Preliminary data suggest that targeting the innate immune response may be a viable antidepressant strategy. For example, increased response rates and improvement of depressive symptoms in patients with major depression was reported in an add-on study using the anti-inflammatory agent, celecoxib, a cyclooxygenase-2 inhibitor, in combination with reboxetine (109). In addition, in patients with psoriasis, the anti-TNF-α agent, etanercept, was found to reduce symptoms of depression (determined by the Hamilton Depression Rating Scale and the Beck Depression Inventory) independently from the clinical improvement of the primary disorder (46). Animal data are also consistent with the notion that immune targeted therapies may have antidepressant potential. Indeed, mice who have had the gene for the TNF-α receptor "knocked out" have been found to exhibit an antidepressant phenotype and are resistant to the anxiety-inducing effects of viral infection (110, 111).
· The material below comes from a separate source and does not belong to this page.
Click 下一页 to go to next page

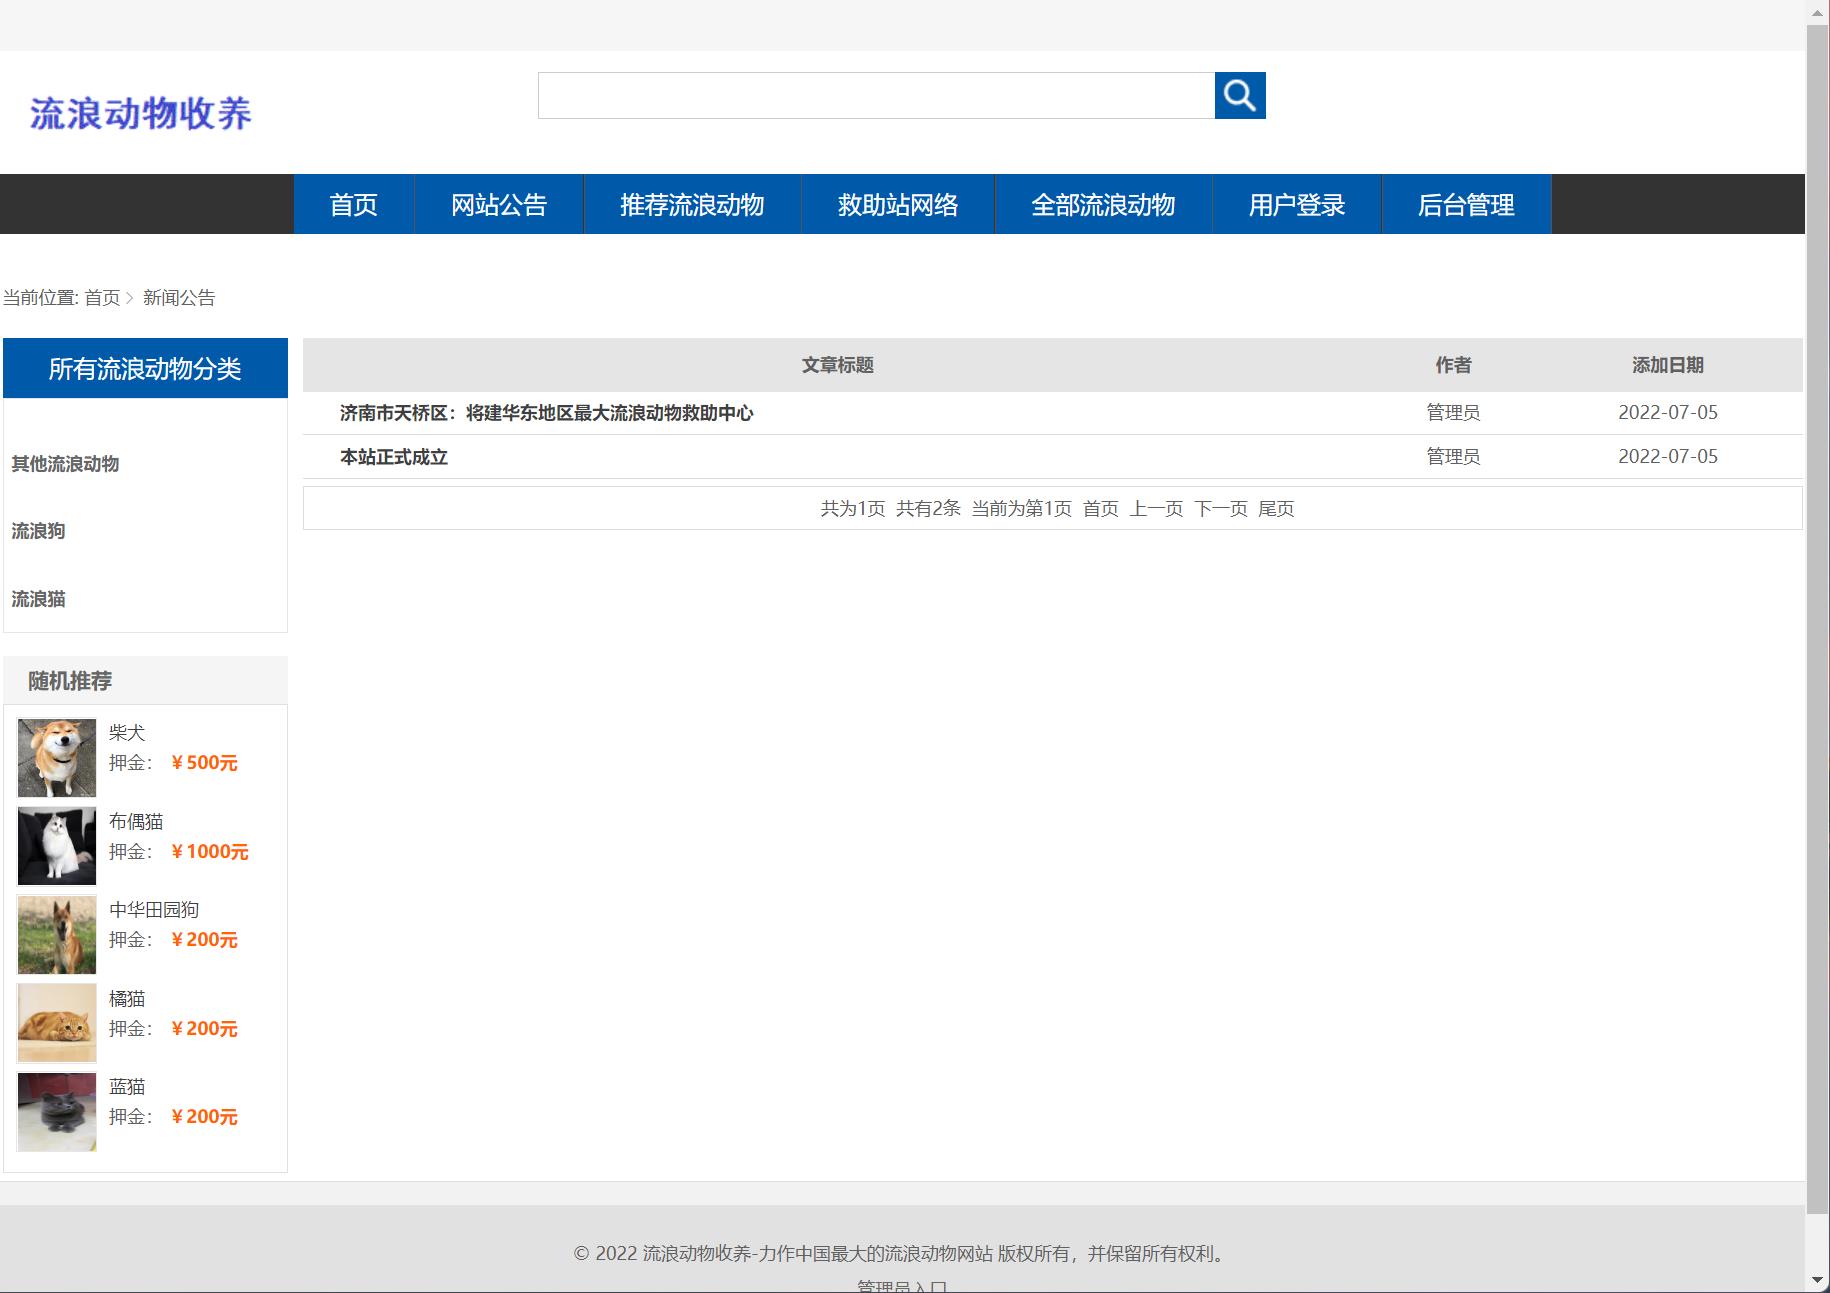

Taken together, the data suggest that interventions that block inflammation may hold therapeutic promise especially in depressed individuals with increased inflammation. Given established cutoff values for increased inflammation as defined by the American Heart Association (i.e., CRP >3 ng/liter) (48), such patients may be readily identified for further study and exploration of novel treatment approaches targeting cytokines or their signaling pathways.